Ein Holzofen mit gutem Zug ist wie eine atmende Lunge: Er führt Rauchgase zuverlässig ab und zieht frische Luft nach innen. Fällt dieser Zug weg, gerät das Feuer ins Stocken, Rauch bleibt im Ofen stehen und das Heizen wird schnell frustrierend. Die Ursache kann im Rauchrohr oder Schornstein liegen, manchmal aber auch außerhalb davon.
Die naheliegendste Ursache für schlechten Zug ist eine Ablagerung von Ruß oder Kreosot im Schornstein. Dadurch verengt sich der Querschnitt und die Luftströmung wird behindert. Regelmäßiges Kehren beugt dem vor und macht das Heizen sicherer.
Windrichtung, Luftdruck und Temperaturunterschiede haben großen Einfluss auf den Zug. Bei Nebel oder windstillem Wetter kann er sich vorübergehend verschlechtern. Auch Fallwinde rund um hohe Gebäude oder Bäume können Rauch zurück in den Ofen drücken.

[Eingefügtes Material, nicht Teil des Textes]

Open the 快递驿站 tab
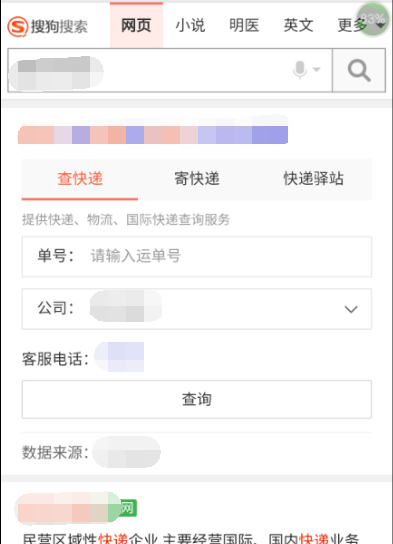 point(314,179)
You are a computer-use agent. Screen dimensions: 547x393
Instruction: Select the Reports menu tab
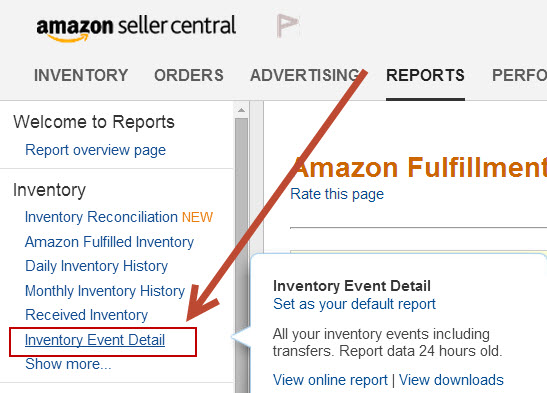(x=425, y=75)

Kalte Luft im Abgassystem wirkt wie ein Stopfen. Ein kalter Schornstein braucht Zeit, um in Gang zu kommen. Beginnen Sie deshalb mit Anzündholz und sorgen Sie dafür, dass die ersten Flammen den Schornstein schnell erwärmen.
Jeder Holzofen braucht ausreichend Sauerstoff, um sauber zu brennen. In gut gedämmten Häusern kommt manchmal zu wenig Frischluft nach. Achten Sie beim Anzünden daher auf genügend Luftaustausch im Haus, zum Beispiel indem Sie ein Fenster einen Spalt öffnen oder eine separate Außenluftzufuhr vorsehen.

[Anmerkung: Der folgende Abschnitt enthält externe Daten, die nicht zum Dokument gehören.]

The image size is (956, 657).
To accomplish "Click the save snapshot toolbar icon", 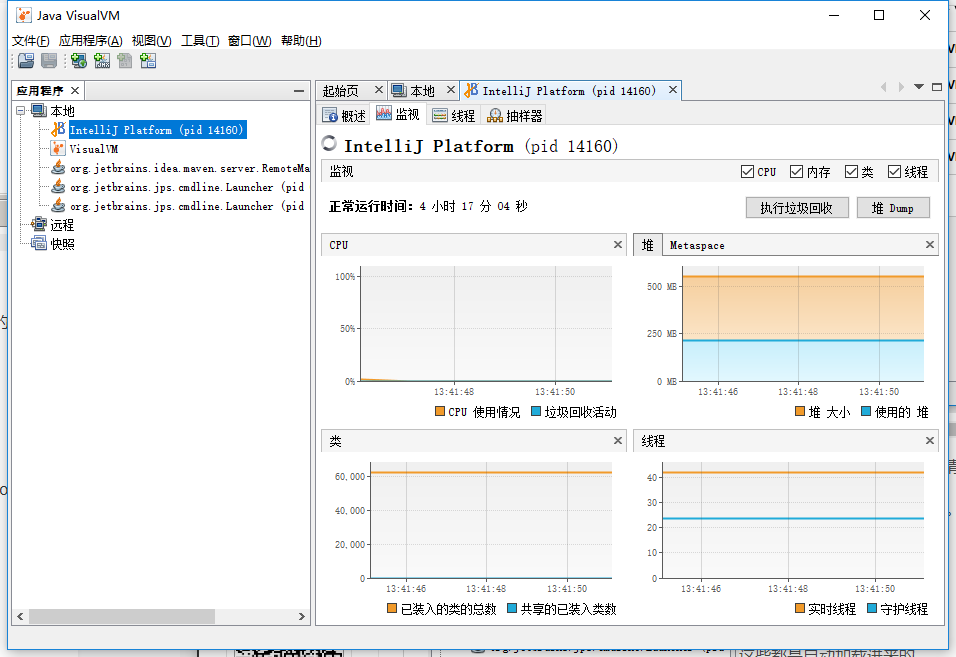I will tap(48, 61).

Ein zu kurzer Schornstein oder ungünstige Bögen können den Zug vermindern. Auch ein zu großer oder zu kleiner Durchmesser beeinflusst die Strömung der Rauchgase.
So kommt der Zug wieder in Gang
Ein Ofen mit gutem Zug bringt nicht nur mehr Wärme und mehr Freude, er ist auch sicherer. Denn ein Feuer, das frei atmen kann, brennt schöner, sauberer und sparsamer.